Were all the hundreds of patients who ultimately received the “Lupron Protocol” participating in the original clinical trial? Or was the trial completed at some point, and slowly morphed into clinical practice, without a full publication and accounting of results? I asked Seidel this question. “I do not recall ever seeing any indication that some patients were included in the Geiers' "clinical trial" and some were not. Honestly, although they sometime used the term "clinical trial," I suspect that the Geiers had little conception of what is involved in a true clinical trial; rather, they used the term "clinical trial" to put a scientific gloss on what was in fact uncontrolled pharmaceutical experimentation on autistic children conducted without ethical review,” she said.

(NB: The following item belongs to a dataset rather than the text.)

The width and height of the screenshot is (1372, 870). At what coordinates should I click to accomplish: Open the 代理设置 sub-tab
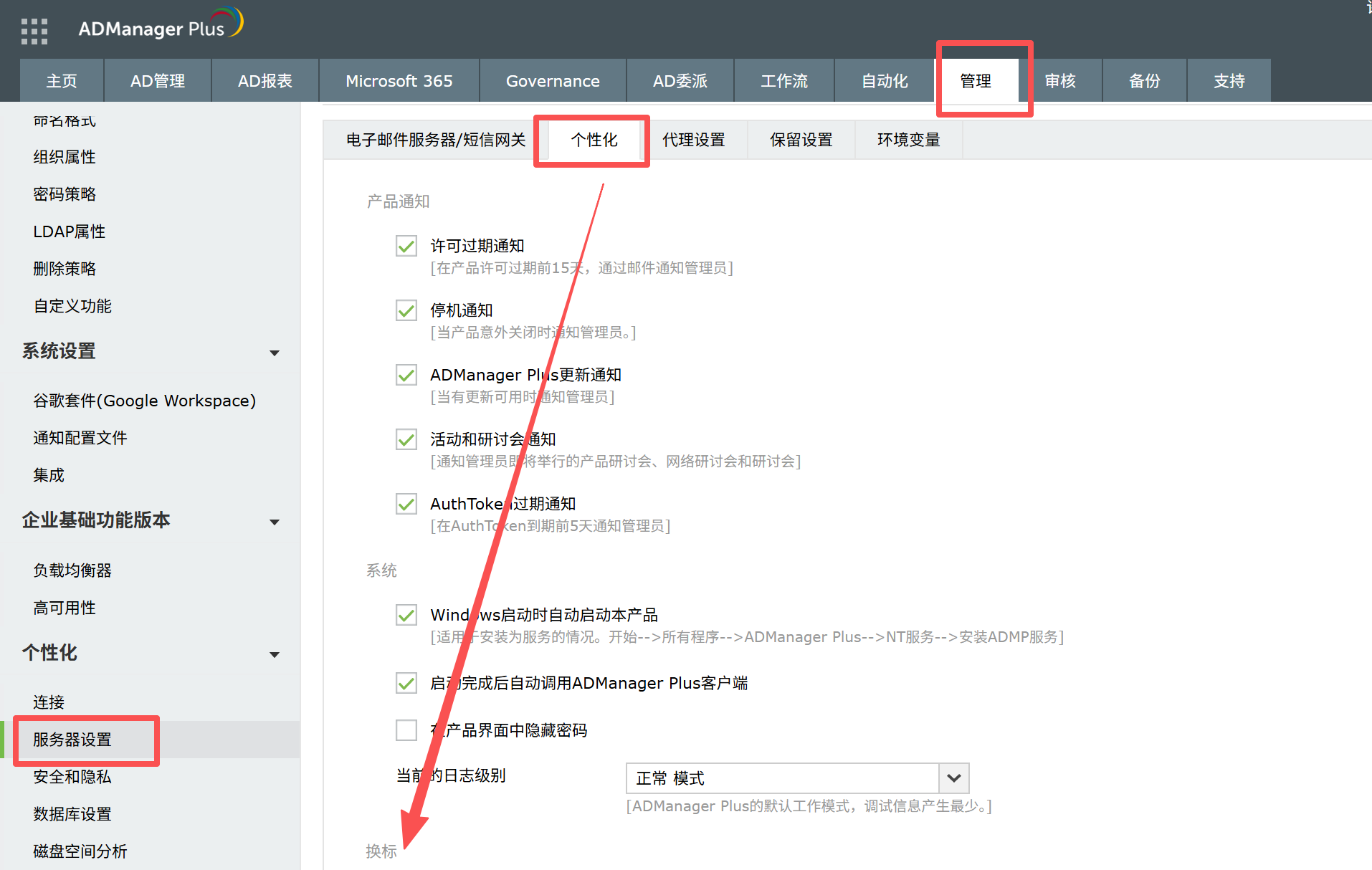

Jalen is now 25. I got to meet him recently - a handsome young man, he shook my hand when I was leaving.  He remains non-verbal and is now on 4 medications to control his temper tantrums, with some success.

Nina lives in a group home with two similarly disabled roommates and 24-hour care, paid for by Medicaid. Dr. Bernard Carabello, a long-time resident of Willowbrook who became a disability advocate in New York State, told us he is worried about Nina and others like her. “Medicaid cuts will have a devastating effect on the services they and scores of other disabled people are receiving,” he said.

And David Geier? He is now at the HHS,  in charge of Kennedy’s “autism study.”